Is it possible to enable serverssl for one pool using iRule even though the virtual server doesn't have a serverssl profile defined?
I'm working on a virtual server that shouldn't need a serverssl profile because the default pool listens for plain text. In one case though, I need to send requests for a particular URI to a different server pool that listens for encrypted traffic.
I've seen plenty of examples for 'the other way around' - for example:
http://devcentral.f5.com/default.aspx/Default.aspx?tabid=28&forumid=5&postid=4242&view=topic
But I can't seem to figure out how to say "use this pool and this serverssl profile with it" within an iRule.
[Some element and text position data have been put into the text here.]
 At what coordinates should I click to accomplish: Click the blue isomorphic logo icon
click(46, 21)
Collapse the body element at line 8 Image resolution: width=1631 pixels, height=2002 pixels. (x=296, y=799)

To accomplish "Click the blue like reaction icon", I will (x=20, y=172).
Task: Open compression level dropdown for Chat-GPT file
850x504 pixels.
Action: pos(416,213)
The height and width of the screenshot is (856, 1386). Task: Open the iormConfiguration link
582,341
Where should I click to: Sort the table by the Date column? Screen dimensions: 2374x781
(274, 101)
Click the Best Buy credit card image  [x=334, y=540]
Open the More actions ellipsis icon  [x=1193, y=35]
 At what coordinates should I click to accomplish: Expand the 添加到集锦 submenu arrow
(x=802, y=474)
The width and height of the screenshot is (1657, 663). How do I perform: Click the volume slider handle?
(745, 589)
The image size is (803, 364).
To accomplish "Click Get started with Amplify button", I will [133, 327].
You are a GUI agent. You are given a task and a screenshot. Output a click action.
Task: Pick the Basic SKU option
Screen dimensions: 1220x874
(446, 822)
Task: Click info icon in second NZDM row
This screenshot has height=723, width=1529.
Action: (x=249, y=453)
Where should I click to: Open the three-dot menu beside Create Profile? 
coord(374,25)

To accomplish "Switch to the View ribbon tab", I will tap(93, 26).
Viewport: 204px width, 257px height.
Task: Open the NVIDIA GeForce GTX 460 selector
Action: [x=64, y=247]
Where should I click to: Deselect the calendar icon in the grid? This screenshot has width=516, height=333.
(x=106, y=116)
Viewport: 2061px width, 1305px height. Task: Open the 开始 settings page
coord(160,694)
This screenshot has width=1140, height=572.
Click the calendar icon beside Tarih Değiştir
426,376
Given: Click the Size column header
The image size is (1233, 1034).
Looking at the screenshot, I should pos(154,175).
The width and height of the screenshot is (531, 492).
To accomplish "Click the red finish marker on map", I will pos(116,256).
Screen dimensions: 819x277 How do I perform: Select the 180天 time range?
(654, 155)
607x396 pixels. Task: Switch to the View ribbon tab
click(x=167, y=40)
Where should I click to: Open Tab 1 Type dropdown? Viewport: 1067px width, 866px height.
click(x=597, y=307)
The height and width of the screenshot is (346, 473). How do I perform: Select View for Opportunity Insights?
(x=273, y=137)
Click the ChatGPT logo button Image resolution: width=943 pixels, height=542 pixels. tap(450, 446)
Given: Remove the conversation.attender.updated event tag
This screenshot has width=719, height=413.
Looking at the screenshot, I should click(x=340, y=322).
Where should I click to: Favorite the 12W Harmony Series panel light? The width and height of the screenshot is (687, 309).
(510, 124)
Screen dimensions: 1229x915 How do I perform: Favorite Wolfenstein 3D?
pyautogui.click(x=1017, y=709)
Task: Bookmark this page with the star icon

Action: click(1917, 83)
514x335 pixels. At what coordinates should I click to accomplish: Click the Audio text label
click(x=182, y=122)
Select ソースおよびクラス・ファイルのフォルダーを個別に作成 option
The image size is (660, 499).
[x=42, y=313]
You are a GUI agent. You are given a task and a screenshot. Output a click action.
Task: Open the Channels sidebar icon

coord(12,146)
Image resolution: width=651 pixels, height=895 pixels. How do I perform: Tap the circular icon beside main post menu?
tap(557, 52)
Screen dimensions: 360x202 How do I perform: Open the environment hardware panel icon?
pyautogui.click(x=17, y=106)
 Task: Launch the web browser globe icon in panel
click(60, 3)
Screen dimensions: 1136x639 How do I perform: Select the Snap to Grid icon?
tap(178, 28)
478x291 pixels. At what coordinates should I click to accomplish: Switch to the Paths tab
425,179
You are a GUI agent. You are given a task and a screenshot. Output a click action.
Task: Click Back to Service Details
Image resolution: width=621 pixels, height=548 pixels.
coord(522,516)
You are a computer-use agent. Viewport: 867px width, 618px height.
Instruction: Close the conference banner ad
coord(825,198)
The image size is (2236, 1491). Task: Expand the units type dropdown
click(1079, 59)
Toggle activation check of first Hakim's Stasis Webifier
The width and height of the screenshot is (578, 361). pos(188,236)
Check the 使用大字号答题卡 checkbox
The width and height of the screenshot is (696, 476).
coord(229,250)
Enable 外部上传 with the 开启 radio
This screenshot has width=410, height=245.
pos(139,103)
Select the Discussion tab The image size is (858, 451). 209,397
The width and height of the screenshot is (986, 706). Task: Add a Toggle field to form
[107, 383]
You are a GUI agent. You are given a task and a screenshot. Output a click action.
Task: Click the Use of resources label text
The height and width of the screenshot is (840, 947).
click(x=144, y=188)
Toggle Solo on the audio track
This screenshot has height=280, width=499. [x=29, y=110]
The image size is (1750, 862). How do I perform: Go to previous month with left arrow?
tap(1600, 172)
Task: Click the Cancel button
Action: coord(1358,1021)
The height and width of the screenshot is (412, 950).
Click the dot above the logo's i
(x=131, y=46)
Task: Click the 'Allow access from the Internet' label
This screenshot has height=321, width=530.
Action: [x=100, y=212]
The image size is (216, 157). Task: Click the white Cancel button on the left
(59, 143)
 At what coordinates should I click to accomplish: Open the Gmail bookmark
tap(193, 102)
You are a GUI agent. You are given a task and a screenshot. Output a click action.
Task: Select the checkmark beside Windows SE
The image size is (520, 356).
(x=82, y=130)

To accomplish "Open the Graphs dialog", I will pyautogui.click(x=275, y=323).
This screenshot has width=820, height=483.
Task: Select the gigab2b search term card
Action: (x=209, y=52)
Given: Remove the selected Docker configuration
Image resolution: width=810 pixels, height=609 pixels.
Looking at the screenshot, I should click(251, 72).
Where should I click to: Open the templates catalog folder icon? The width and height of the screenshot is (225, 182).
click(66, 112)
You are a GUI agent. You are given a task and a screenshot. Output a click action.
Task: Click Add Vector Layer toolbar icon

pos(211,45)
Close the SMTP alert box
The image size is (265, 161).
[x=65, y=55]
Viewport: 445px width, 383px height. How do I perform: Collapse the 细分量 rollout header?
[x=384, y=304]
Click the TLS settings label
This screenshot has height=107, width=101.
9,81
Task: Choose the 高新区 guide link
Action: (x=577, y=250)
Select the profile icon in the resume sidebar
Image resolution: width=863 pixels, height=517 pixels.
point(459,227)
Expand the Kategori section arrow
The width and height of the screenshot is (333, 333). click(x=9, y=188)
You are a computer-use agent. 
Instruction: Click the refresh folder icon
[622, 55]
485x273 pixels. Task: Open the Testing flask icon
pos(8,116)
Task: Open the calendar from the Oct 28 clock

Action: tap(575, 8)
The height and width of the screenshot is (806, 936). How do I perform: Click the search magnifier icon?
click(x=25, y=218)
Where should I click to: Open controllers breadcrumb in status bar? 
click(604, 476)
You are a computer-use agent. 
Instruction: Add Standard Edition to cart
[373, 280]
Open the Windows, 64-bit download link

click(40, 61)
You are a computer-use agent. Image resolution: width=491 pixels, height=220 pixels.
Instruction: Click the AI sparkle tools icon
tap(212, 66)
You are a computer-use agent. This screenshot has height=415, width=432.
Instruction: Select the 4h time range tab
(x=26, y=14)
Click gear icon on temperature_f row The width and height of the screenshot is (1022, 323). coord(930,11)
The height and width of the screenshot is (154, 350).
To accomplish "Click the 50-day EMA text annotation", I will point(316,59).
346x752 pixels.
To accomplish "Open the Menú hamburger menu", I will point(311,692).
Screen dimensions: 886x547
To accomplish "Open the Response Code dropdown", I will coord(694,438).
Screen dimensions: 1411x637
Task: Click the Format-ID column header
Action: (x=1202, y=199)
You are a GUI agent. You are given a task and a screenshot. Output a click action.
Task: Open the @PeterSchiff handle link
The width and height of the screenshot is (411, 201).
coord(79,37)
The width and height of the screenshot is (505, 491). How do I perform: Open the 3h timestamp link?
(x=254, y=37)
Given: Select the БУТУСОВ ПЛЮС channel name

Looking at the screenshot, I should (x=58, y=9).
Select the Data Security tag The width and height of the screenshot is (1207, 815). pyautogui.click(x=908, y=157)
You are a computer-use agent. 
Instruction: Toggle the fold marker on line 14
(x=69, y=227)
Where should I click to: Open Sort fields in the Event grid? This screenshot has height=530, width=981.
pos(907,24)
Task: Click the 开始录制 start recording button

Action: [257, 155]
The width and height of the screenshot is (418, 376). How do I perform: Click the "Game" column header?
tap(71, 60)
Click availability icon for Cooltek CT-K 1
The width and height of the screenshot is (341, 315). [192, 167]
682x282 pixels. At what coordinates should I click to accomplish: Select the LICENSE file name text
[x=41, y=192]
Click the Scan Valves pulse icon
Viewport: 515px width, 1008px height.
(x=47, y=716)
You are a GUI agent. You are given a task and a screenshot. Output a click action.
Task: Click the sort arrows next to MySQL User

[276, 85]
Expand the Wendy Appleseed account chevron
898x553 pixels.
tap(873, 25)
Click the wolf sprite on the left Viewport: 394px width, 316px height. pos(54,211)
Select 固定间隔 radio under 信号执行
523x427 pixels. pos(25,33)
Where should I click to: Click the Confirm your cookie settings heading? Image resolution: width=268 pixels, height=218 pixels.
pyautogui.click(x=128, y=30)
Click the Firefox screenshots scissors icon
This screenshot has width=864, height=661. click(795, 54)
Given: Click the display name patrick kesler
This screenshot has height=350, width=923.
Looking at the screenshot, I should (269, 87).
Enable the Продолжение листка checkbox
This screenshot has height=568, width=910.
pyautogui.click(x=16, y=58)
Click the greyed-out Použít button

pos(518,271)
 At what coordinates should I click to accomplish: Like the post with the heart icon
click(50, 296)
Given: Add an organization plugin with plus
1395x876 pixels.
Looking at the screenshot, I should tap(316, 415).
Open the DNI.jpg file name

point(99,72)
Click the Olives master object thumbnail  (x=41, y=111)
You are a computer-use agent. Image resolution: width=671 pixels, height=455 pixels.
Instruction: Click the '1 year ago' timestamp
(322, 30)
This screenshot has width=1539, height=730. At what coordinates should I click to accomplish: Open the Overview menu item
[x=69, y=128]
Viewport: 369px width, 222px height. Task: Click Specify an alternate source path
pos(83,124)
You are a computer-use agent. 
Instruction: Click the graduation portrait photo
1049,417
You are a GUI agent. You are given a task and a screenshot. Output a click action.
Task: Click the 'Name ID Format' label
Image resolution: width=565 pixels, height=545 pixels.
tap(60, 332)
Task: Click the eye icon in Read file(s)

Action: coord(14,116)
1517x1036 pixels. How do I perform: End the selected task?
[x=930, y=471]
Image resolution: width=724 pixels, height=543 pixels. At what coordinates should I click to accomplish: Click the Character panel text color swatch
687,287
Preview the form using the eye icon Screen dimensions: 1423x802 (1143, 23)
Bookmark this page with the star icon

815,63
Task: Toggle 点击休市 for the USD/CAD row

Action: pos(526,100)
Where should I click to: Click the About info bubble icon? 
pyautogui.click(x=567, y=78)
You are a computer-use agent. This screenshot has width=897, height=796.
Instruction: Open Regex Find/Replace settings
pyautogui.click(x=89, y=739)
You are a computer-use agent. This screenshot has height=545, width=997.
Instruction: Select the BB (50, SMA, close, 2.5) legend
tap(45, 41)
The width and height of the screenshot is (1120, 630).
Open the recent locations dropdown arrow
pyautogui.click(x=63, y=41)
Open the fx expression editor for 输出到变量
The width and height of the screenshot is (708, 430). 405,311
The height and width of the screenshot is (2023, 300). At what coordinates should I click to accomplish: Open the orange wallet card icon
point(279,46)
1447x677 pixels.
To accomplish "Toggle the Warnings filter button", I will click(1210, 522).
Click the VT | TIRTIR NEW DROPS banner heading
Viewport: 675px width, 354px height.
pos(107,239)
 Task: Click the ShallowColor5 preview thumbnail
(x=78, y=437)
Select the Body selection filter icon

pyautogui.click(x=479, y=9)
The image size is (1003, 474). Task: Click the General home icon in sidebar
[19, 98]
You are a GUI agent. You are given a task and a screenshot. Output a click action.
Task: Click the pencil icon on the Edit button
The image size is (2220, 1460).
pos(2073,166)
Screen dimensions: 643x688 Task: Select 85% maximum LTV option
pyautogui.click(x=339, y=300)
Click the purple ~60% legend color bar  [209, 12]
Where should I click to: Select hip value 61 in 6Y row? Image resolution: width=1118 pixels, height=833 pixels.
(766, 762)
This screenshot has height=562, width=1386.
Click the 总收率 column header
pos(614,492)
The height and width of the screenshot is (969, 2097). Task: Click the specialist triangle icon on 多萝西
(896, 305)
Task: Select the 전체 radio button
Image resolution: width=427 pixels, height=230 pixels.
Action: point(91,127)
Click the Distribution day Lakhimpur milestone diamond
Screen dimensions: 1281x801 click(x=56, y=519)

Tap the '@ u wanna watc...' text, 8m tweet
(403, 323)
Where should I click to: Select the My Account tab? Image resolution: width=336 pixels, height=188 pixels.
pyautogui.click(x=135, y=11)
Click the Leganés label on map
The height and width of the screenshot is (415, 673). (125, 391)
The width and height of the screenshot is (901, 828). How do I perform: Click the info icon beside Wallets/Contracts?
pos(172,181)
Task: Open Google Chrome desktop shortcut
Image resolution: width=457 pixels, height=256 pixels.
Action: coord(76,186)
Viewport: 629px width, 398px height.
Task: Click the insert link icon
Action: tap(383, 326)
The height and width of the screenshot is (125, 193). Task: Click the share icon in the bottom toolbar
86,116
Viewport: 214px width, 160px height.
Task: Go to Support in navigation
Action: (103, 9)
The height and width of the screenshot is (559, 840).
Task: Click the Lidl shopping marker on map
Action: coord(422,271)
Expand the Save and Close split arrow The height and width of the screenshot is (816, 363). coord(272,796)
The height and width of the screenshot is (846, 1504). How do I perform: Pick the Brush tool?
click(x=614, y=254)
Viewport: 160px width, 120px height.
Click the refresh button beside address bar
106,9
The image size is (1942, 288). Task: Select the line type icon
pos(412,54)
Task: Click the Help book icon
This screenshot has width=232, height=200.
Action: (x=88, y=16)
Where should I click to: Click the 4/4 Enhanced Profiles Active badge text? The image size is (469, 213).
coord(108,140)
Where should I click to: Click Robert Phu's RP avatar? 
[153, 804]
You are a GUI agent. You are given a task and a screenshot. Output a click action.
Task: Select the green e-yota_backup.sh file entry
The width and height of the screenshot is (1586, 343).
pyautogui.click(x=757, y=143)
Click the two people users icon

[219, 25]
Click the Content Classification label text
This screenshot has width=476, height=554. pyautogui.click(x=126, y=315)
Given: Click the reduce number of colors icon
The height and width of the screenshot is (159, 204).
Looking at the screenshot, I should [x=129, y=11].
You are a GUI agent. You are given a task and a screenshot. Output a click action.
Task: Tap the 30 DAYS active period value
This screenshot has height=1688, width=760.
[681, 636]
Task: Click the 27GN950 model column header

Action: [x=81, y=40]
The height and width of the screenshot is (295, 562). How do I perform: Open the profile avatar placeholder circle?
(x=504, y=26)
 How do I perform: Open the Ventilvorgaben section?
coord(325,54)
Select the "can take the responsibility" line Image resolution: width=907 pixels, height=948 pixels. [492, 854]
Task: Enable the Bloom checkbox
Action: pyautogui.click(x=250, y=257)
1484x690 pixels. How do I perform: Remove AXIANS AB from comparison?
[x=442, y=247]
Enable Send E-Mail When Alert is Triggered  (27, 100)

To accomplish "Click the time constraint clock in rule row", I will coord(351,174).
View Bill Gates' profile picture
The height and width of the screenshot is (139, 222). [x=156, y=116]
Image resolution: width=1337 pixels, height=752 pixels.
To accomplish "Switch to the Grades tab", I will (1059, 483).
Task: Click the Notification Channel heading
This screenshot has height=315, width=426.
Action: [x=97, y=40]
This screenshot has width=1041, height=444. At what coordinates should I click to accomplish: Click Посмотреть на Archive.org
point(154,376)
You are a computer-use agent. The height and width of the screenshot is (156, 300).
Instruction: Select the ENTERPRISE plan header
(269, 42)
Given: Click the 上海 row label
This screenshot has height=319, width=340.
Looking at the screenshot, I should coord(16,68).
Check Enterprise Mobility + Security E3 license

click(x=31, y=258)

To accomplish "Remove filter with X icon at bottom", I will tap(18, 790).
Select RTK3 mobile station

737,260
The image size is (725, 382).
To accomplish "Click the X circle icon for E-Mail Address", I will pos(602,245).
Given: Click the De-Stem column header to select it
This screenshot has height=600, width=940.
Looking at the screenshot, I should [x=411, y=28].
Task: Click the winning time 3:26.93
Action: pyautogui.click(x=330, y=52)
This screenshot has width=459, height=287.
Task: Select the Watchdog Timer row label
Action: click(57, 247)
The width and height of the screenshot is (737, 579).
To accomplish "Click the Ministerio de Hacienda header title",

Thus far, I've bitten the bullet by setting a serverssl profile in the virtual server and using something like this:
set usessl 0
&
when SERVER_CONNECTED {
if { $usessl == 0 } {
SSL::disable
}
}
within an iRule to work around the fact that my default pool uses plain text between F5 and the pool members.
Thanks,
InfoMonkey
4 Replies
- I believe that is the recommended approach for selective re-encryption...
/deb - Deb,
Could you please open a CR on this? I'd really like to be able to configure the serverssl profile based on the pool assignment within an iRule.
Thanks,
InfoMonkey - Hi InfoMonkey --
You can open a new case with the relevant details @ http://websupport.f5.com and request a product enhancement.
/deb - I've entered a case at websupport.f5.com on this issue.